I think the other argument against conferences, though, is more straightforward — too much travel. In my research area, there are 3 or 4 top conferences, each of which has fewer than 300 attendees, many of whom go to the same 3 or 4 conferences. Why not gather the 500 or so unique attendees in one large venue, like the AGU meetings? Travel is expensive, requires inordinate organization efforts, and is bad for the environment and work/life balance.


Understanding climate change with anecdote

2010 January 19

Most skeptics’ views of climate change – anthropogenic global warming – seem to come down to the following template:

“The local temperature around <my city> is much cooler than <my faulty memory>  remembers. Therefore global warming is a crock.”

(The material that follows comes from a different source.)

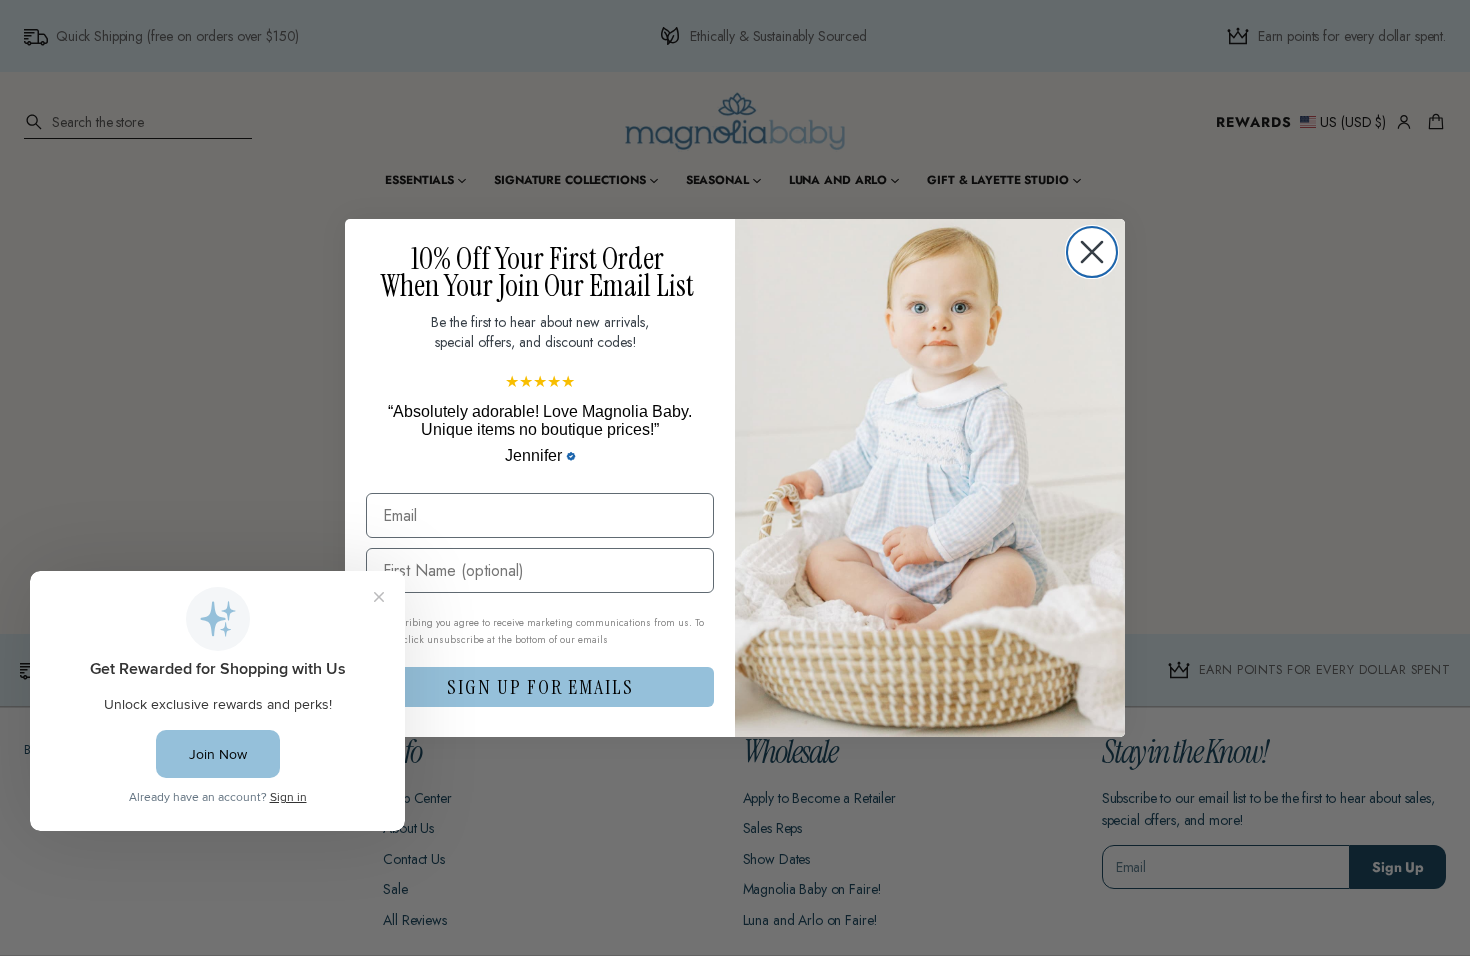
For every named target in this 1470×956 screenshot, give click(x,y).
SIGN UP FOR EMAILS (540, 687)
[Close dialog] (1092, 252)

Hence I have created a simple Python script which can auto-generate this recollection. It uses the monthly average temperature for my city, subtracts the current local temperature, and then, if the difference is positive, the Earth is warming. If the difference is negative, of course, hundreds of well-educated climate scientists are morons, incompetent, members of the Priory of Sion, or out to get you. Helpfully you can run this at particular times during the day to get the effect you wish.

This has the distinct advantage of not relying on spotty memory or aching joints to provide historical weather information. And thus is probably more sciency than most of the writing by Lawrence Solomon.